Despite many colleges dropping SAT, New Mexico paying for it

Santa Fe New Mexican – When the New Mexico Public Education Department announced a plan last month to administer the SAT college entrance exam to all 23,000 high school juniors in the state, it touted the initiative as a boon for students planning to attend college and a way to encourage more to apply.

“Every single kid will have a college assessment exam paid for,” Deputy Secretary Gwen Warniment said.

Fees for the test, which many students take repeatedly in an effort to improve their scores, range from $49.50 to $64.50.

But some critics see the initiative as a windfall for the organization that markets the test — the nearly century-old College Board, whose CEO, David Coleman, earned nearly $1.6 million in 2017, according to the nonprofit’s most recently released tax forms. Records show the organization lobbied the state last year.

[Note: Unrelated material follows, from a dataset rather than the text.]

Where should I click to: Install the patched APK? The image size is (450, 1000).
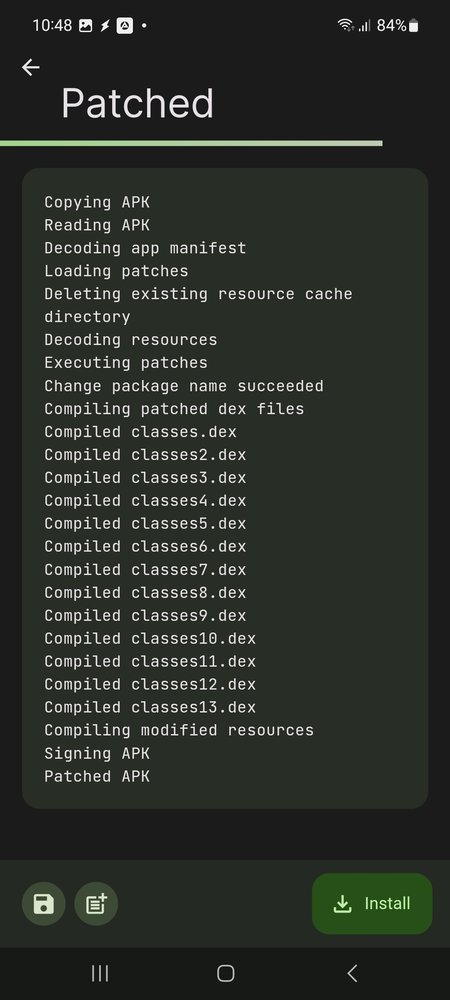click(x=372, y=904)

And the move to adopt the SAT in spring 2020, a mandate from Gov. Michelle Lujan Grisham, comes as a growing number of public and private colleges and universities nationwide are dumping entrance exams like the SAT and ACT as requirements for admission.

About 40 percent of colleges and universities in the U.S. that award bachelor’s degrees do not require an SAT or ACT score for admission, according to the nonprofit National Center for Fair and Open Testing. In just the last year, the organization says, 47 announced they were removing the SAT.

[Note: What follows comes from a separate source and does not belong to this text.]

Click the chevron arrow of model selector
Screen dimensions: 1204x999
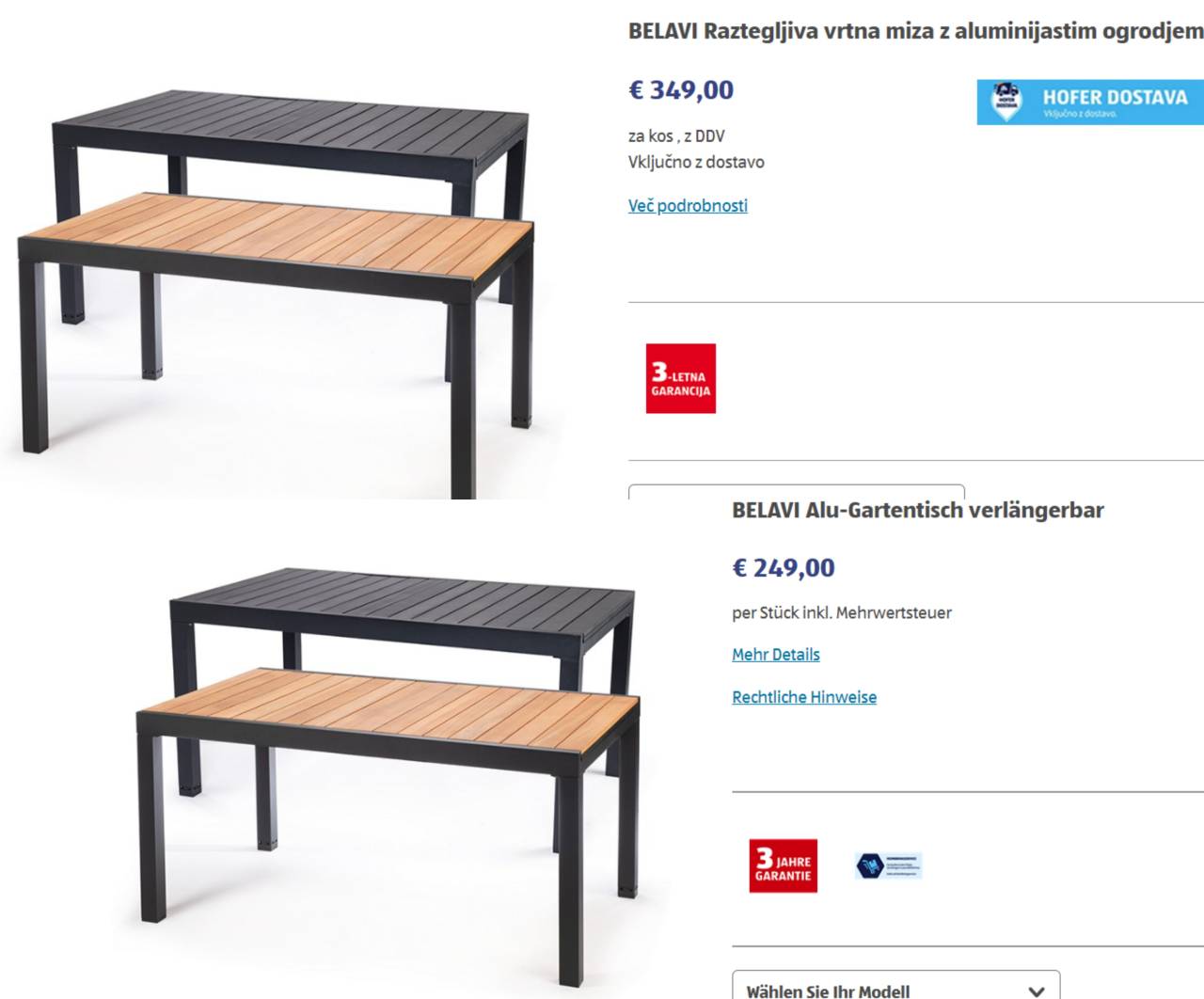pyautogui.click(x=1036, y=991)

In New Mexico, the importance of an SAT score varies. At the state’s largest institutions, the University of New Mexico and New Mexico State University, incoming freshmen must submit either ACT or SAT scores. Smaller public schools, however, such as New Mexico Highlands University in Las Vegas and Western New Mexico University in Silver City, are considered “open enrollment” institutions that don’t require entrance exam scores. But they do allow applicants to submit them for use as placement tests and to qualify for scholarships.

Issac Brundage, Western New Mexico’s vice president of student affairs and enrollment management, said in an email, “As an open enrollment institution, we are able to provide meaningful opportunities to students who may face academic, economic or socioeconomic barriers that may hinder their ability to successfully navigate standardized tests such as the SAT.”

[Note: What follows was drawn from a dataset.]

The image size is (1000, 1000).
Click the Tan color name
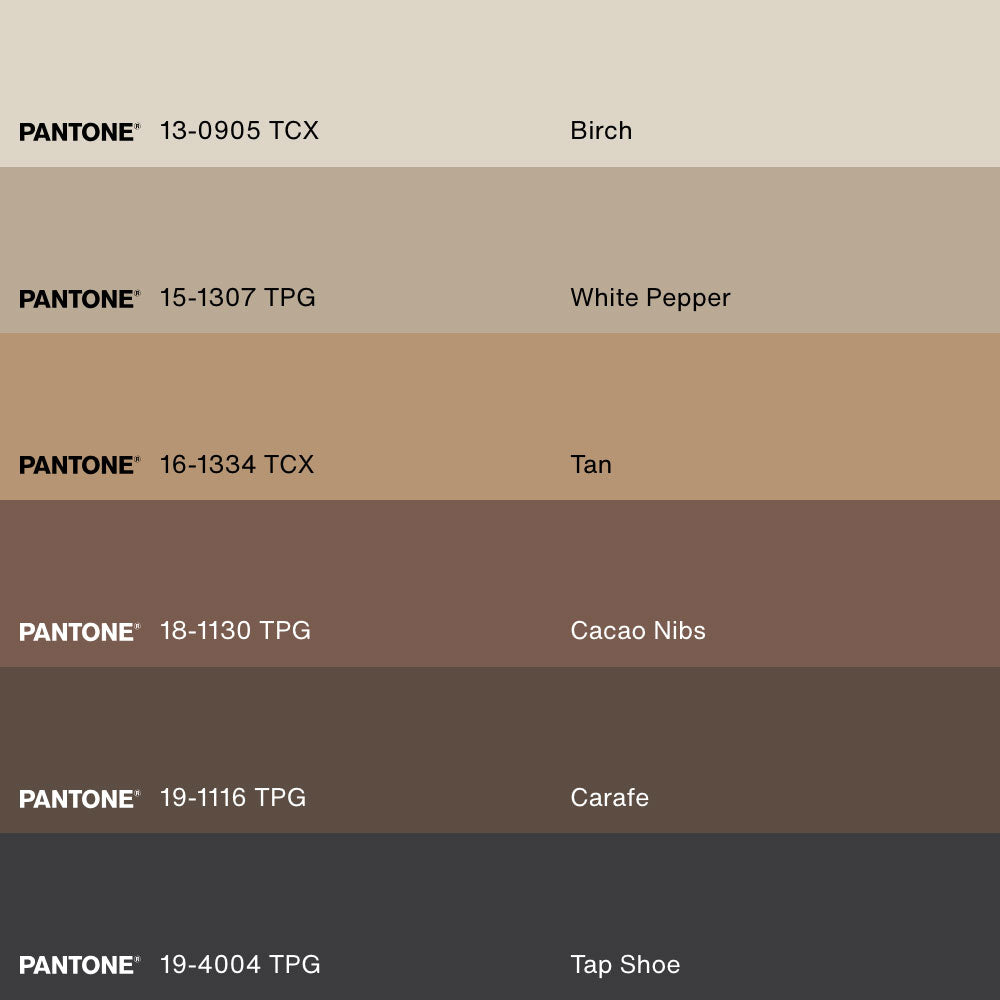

St. John’s College, a private liberal arts college with campuses in Santa Fe and Annapolis, Md., does not require SAT or ACT scores.

Santa Fe Community College also accepts the SAT and the ACT to help determine student placement, as well as the Accuplacer, another College Board test designed to assess a student’s preparedness for introductory-level credit courses.

But the community college does not require the entrance exam scores to determine enrollment eligibility.

‘A tremendous marketing opportunity’

For New Mexico’s 11th graders, the SAT will replace the state’s previous standardized reading and math exams known as PARCC, administered to all students in grades 3-11 through a dwindling coalition of states called the Partnership for Assessment of Readiness for College and Careers.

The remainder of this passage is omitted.